> [CHECK YOUR UNDERSTANDING]
a) Output the stretch of the Dartmouth ER article from "In Canning's role" through "at Dartmouth General.".
b) Decide whether each statement agrees with the Dartmouth ER article, answering yes or no and quoting the words that settle it: (i) The pilot project started in January. (ii) The waiting room care provider position started in 2020. (iii) The pulse oximeter is connected to the monitor by a cable.

> [EXCERPT]

Pilot project monitors patients while they wait in Dartmouth ER
Pulse oximeter lets hospital staff keep an eye on people's vital signs
Patients waiting at an emergency department in Dartmouth, N.S., with symptoms including chest pain, severe bleeding or trouble breathing are now being given a portable device that allows nurses to monitor their pulse and oxygen levels.
It's part of a pilot project that started in January. The device, a pulse oximeter, is wirelessly connected to a monitor that tracks vital signs.
Nurse Julie Canning, one of the people who keeps an eye on the data coming from the devices, said it has allowed them to catch heart-rate abnormalities.
"If we have them on this monitor — let's say for about five hours, and a doctor doesn't see them until about hour six — we're able to go back to hour three and see if there were any funky arrhythmias that we may have caught," said Canning.
In Canning's role as a waiting room care provider, she assists the triage nurse by reassessing patients. The position started in 2022 and has now expanded to a team of two nurses.
Before, the nurse in the position would have to go into the waiting room and measure a patient's vitals. They now have the option of putting the pulse oximeter on someone and gathering continuous data that can be shared with a doctor.
The pilot program is part of the hospital's strategy to deal with the widespread problem of long waits for emergency care.
"It's no secret that we have overcrowding in our emergency departments and our patients wait an extended period of time in our waiting rooms. So this project is looking at trying to increase safety while our patients wait." said Lori Sanderson, health services director at Dartmouth General.

> [RECORD EXCERPTS]
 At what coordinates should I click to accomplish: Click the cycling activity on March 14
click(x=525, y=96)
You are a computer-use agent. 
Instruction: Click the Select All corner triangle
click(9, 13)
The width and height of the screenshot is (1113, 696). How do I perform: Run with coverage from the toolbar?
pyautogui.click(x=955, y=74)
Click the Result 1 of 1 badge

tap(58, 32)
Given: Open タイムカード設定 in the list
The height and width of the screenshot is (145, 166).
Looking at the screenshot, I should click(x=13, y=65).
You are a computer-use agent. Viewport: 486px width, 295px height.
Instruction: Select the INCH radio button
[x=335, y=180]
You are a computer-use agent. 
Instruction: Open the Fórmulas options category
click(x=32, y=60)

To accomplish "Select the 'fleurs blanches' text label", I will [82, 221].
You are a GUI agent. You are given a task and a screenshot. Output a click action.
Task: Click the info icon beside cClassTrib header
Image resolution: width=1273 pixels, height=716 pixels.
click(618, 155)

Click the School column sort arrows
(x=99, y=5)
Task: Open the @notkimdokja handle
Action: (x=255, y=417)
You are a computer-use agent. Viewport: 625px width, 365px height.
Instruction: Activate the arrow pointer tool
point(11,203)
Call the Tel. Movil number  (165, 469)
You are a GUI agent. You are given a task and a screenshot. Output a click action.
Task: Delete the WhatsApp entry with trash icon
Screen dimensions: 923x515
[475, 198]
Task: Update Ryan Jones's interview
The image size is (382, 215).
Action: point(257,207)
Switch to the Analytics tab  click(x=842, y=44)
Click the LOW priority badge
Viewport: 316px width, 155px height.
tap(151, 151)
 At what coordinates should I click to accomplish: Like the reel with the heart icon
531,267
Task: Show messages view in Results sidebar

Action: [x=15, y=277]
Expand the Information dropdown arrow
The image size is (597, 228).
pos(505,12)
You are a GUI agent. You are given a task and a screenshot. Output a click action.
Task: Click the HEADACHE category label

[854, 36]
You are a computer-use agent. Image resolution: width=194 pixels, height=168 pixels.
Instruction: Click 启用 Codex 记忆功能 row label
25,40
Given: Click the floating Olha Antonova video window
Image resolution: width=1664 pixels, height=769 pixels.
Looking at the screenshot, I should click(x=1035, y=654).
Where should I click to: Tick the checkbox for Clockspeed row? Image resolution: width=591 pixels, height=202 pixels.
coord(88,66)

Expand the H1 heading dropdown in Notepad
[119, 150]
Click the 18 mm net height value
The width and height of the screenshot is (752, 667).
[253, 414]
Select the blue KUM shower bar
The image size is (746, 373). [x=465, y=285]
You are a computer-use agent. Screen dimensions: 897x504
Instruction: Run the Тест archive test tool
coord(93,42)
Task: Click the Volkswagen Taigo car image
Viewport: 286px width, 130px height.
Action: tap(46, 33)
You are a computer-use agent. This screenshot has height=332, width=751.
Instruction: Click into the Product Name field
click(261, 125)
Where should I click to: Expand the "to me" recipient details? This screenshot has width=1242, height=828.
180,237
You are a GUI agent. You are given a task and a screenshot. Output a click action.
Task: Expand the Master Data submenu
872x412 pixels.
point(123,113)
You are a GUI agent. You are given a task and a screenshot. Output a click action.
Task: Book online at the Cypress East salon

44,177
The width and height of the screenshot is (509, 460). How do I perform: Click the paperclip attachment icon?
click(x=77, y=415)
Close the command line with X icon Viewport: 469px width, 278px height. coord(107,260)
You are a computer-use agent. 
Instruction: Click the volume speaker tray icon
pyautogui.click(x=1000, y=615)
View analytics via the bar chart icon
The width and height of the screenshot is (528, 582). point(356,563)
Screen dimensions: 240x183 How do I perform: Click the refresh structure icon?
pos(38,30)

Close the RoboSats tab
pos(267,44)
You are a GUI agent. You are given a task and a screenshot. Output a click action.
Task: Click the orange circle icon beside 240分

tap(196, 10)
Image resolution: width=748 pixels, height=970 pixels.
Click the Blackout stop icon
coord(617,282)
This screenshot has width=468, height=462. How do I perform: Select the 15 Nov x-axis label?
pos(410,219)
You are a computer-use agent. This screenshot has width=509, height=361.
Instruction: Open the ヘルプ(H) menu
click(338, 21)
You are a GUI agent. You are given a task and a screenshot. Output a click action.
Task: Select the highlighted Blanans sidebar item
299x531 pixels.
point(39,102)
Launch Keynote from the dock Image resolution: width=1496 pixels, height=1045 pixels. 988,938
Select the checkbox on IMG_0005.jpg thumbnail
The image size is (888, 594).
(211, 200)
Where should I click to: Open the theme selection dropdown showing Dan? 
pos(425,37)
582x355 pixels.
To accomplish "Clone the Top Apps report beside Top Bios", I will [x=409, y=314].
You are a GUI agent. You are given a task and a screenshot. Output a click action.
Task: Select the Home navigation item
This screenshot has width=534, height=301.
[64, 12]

> [EXERCISE ANSWERS]
a)
In Canning's role as a waiting room care provider, she assists the triage nurse by reassessing patients. The position started in 2022 and has now expanded to a team of two nurses.
Before, the nurse in the position would have to go into the waiting room and measure a patient's vitals. They now have the option of putting the pulse oximeter on someone and gathering continuous data that can be shared with a doctor.
The pilot program is part of the hospital's strategy to deal with the widespread problem of long waits for emergency care.
"It's no secret that we have overcrowding in our emergency departments and our patients wait an extended period of time in our waiting rooms. So this project is looking at trying to increase safety while our patients wait." said Lori Sanderson, health services director at Dartmouth General.

b)
(i) Yes: "It's part of a pilot project that started in January."
(ii) No: "The position started in 2022"
(iii) No: "is wirelessly connected to a monitor that tracks vital signs"